• **Exercise instructions**
Only the lines from the one with "The width and height of the screenshot is (444, 525)." through the final line below belong in the answer, copied exactly and without pictures.
START Records for the exercise
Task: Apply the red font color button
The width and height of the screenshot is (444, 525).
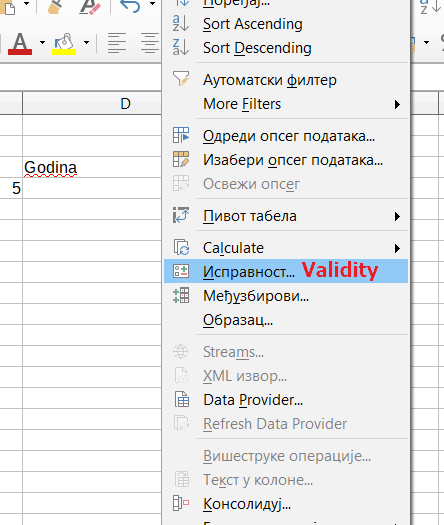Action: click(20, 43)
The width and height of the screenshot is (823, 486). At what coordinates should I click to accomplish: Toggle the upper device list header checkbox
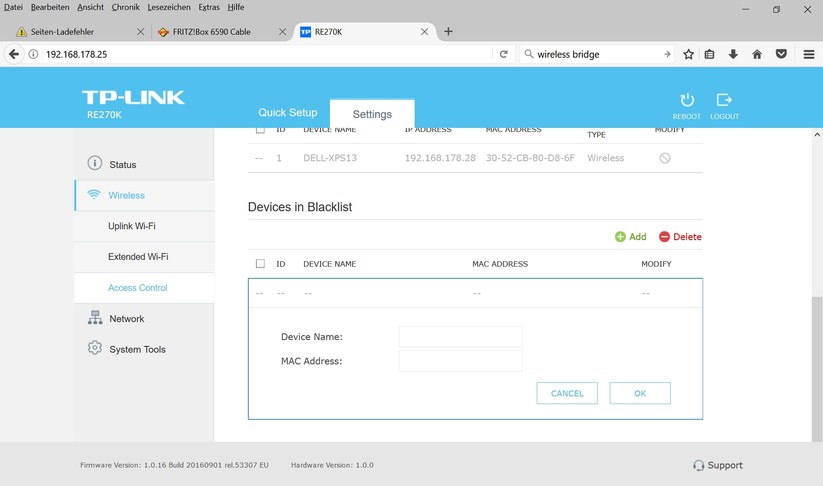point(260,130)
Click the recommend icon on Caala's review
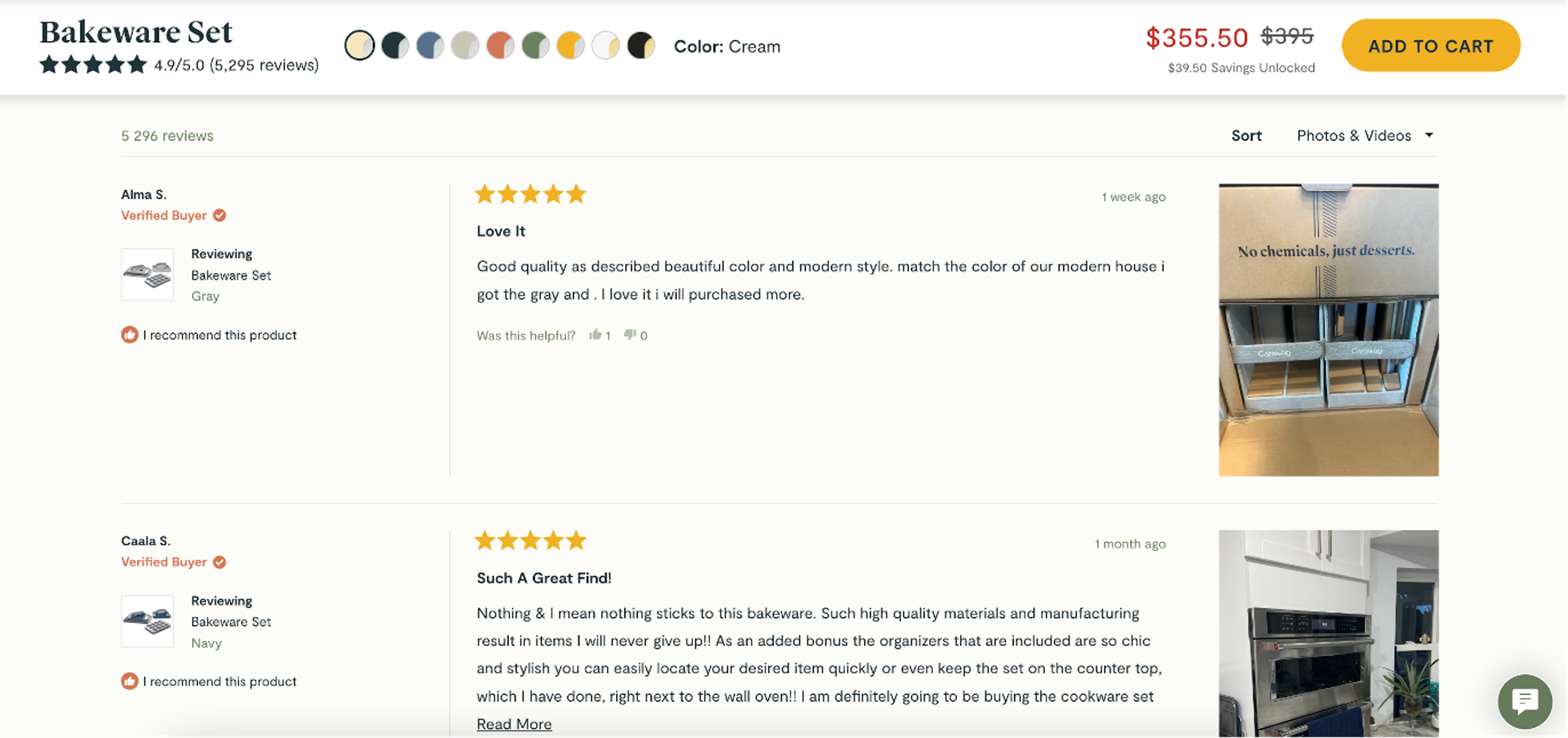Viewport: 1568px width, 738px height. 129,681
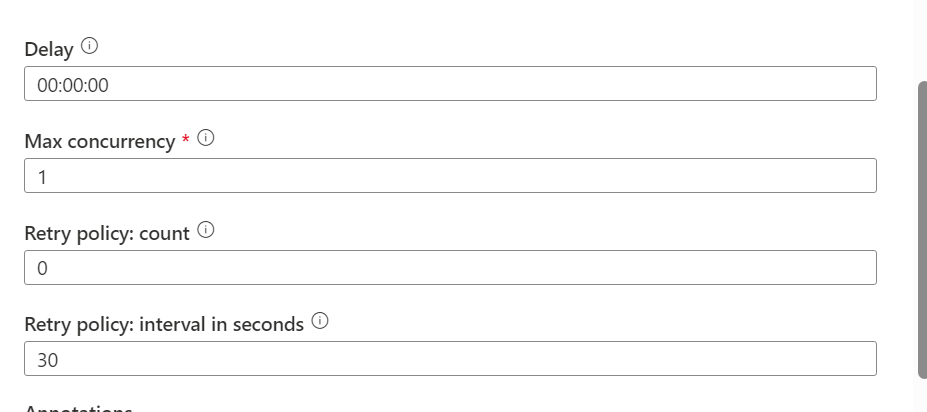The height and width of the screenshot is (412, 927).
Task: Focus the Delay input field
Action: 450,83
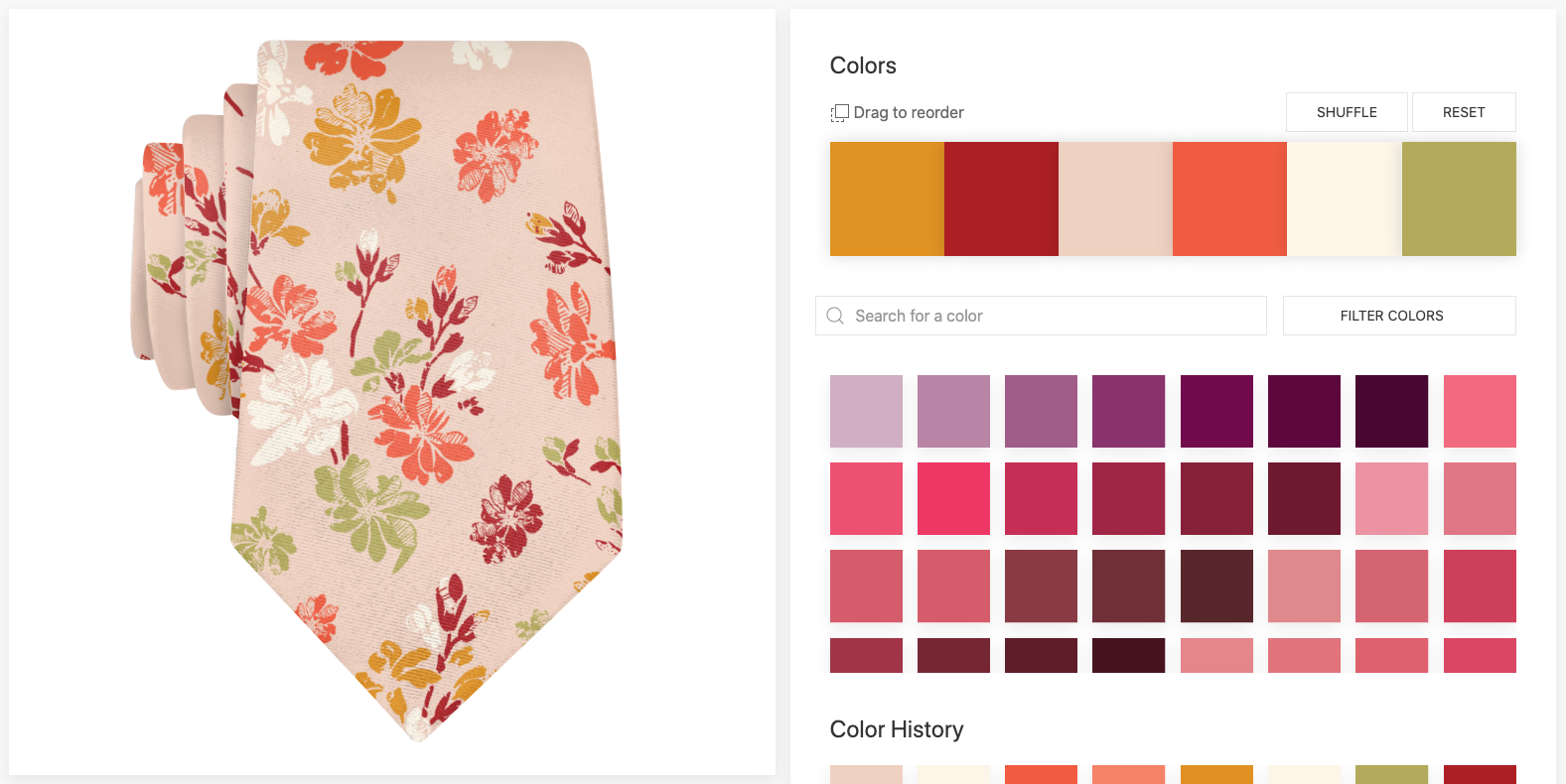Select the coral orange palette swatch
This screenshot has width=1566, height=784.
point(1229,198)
END Records for the exercise
• **Worked solution**
The width and height of the screenshot is (444, 525).
Action: click(20, 43)
The width and height of the screenshot is (823, 486). At what coordinates should I click to accomplish: Toggle the upper device list header checkbox
point(260,130)
Click the recommend icon on Caala's review
Viewport: 1568px width, 738px height. 129,681
The height and width of the screenshot is (412, 927).
Task: Focus the Delay input field
Action: 450,83
Select the coral orange palette swatch
This screenshot has width=1566, height=784.
point(1229,198)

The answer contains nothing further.